Но шаги удалились вверх по улице и стихли, и Натка снова обхватила ладонями горячую чашку, удовлетворённо отметив, что наверняка успеет допить чай, в который вбухала по здешним меркам непозволительно много сахару. Будет обидно, если он останется остывать вместе с опустевшей избой, когда её заберут в лабу на беспрерывные тесты, как недавно забрали Клима. В том, что это случится, она не сомневалась после того, как деревенские сегодня обошлись с Никодимом. Ведь кто их на это подбил, кто был зачинщицей скандала? Кто пришёл в церковь и спровоцировал самосуд над местным попом?
Хотя какой самосуд? Громко сказано. Так, небольшая публичная порка, доставившая массу унижения Никодиму, и мстительное удовольствие всем остальным. Кроме, пожалуй, Раи, которая раньше остальных сообразила, какими последствиями всё это может грозить.
Пока развеселившаяся толпа прихожан гнала своего батюшку вниз по улице (он смешно семенил, повизгивал от холода и страха, ежесекундно поскальзывался, но каким-то чудом оставался на ногах) Рая удерживала за руку бывшего мужа, рвущегося присоединиться к наказанию.

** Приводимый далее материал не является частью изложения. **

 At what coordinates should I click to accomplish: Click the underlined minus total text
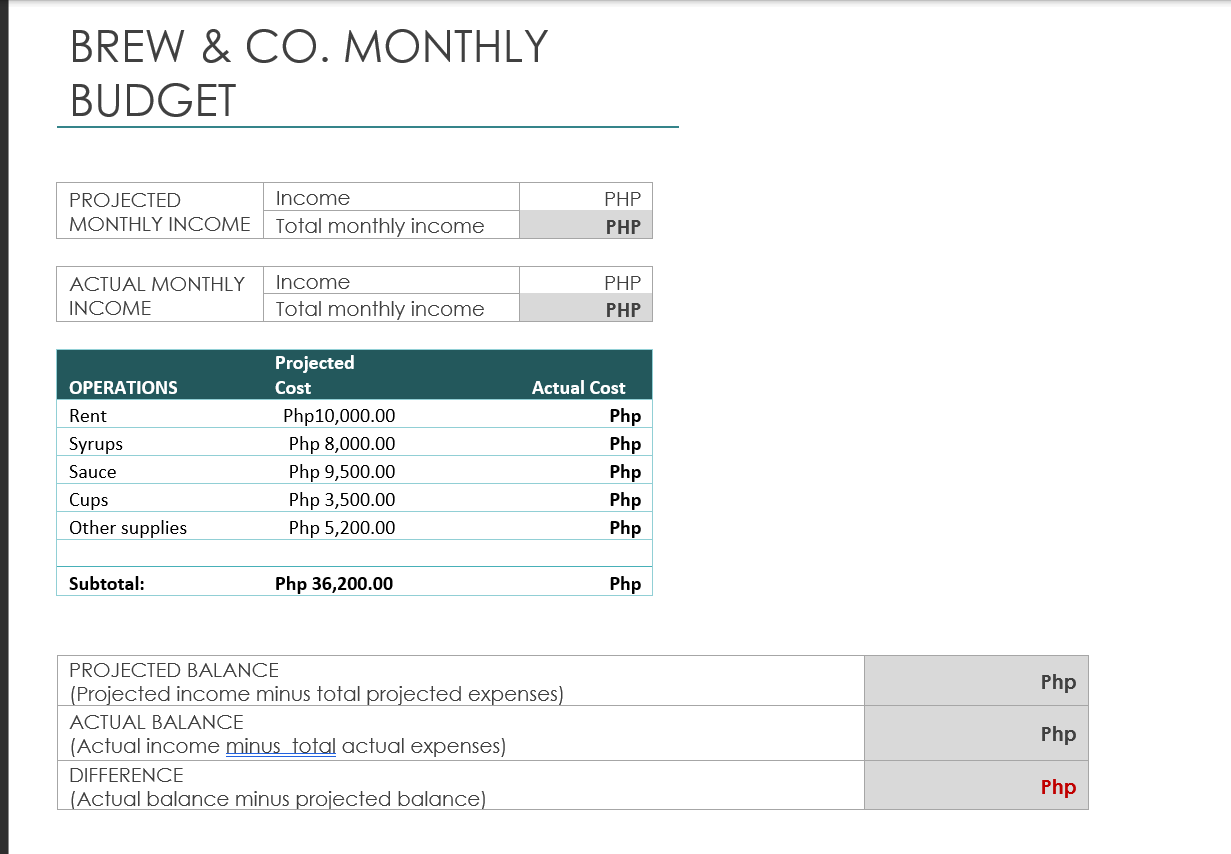coord(281,746)
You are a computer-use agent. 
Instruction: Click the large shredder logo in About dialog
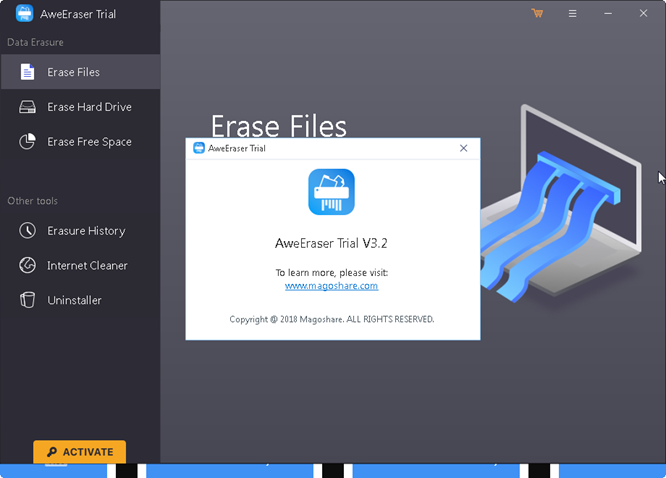tap(331, 192)
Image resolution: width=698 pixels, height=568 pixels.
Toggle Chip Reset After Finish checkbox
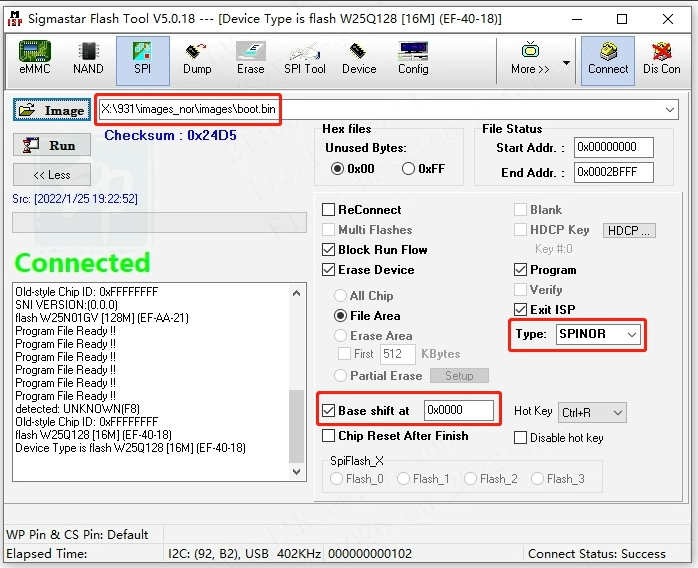click(329, 436)
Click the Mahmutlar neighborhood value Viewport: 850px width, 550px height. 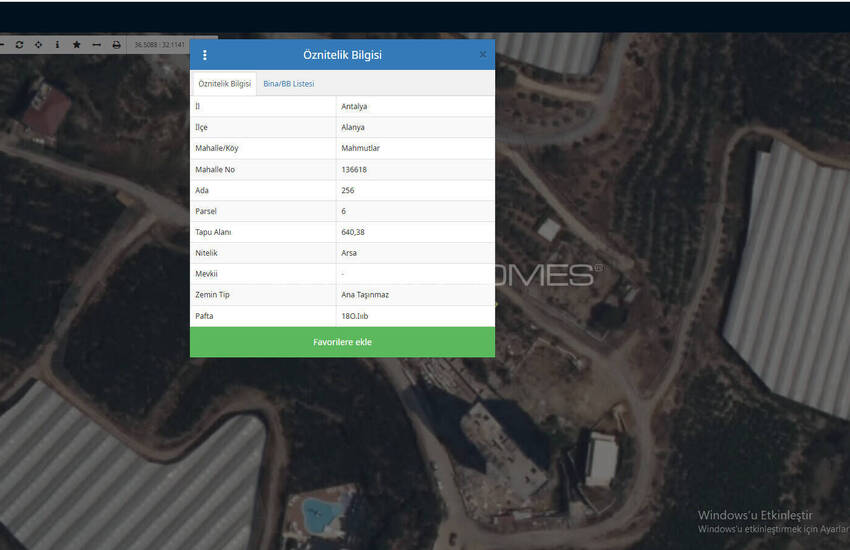pyautogui.click(x=360, y=148)
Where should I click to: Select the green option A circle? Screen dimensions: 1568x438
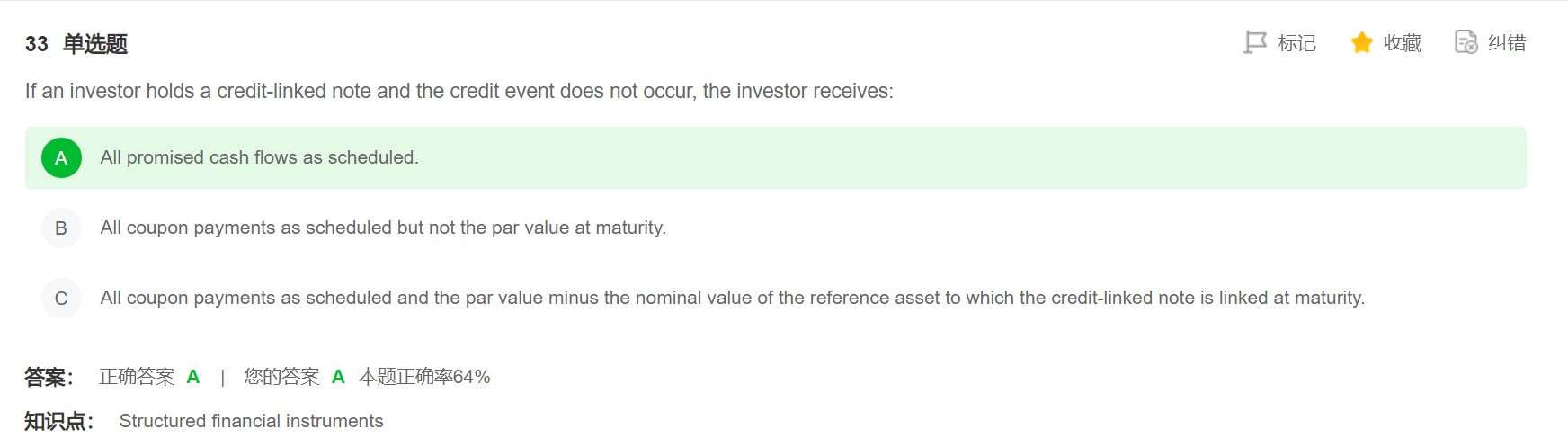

– Куда, дурень?! – увещевала она, – В лабу на бессрочное захотел? Окстись, у тебя скоро ребёнок родится! Думаешь, твоя белоручка одна справится?!

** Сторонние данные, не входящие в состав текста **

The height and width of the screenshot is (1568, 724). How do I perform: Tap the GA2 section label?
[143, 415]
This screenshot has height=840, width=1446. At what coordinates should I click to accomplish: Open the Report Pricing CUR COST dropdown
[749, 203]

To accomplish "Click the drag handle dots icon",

Это возымело действие. Борис длинно и витиевато выругался, но оставил попытки пуститься в погоню за Никодимом, лишь с бессильной яростью смотрел, как тот, подгоняемый пинками своей паствы, быстро приближается к берегу Реки.
– Хоть бы под лёд провалился, падаль!
– Да не дай бог! – перекрестилась разумная Рая, – Тогда халаты со всех спросят! И не потому что Никодима пожалеют, а чтобы урок был. Скажут – сегодня попа утопили, завтра проверяющего порешат? Не дело!
Натка приблизилась к ним. Бурлящий гнев остыл на уличном холоде, и теперь она чувствовала себя виноватой.
– Борь, я не знала, что Марина тебе не рассказывала про то, как её Никодим избил. А то бы никогда…
Борис отмахнулся.
– Да я и сам догадывался. Не зря же Маришка его всегда так ненавидела, аж зубами скрипела. Да и характер у неё… очень даже верю, что она его первая поленом пришибла. Но всё равно убил бы гниду! Ишь, как скачет!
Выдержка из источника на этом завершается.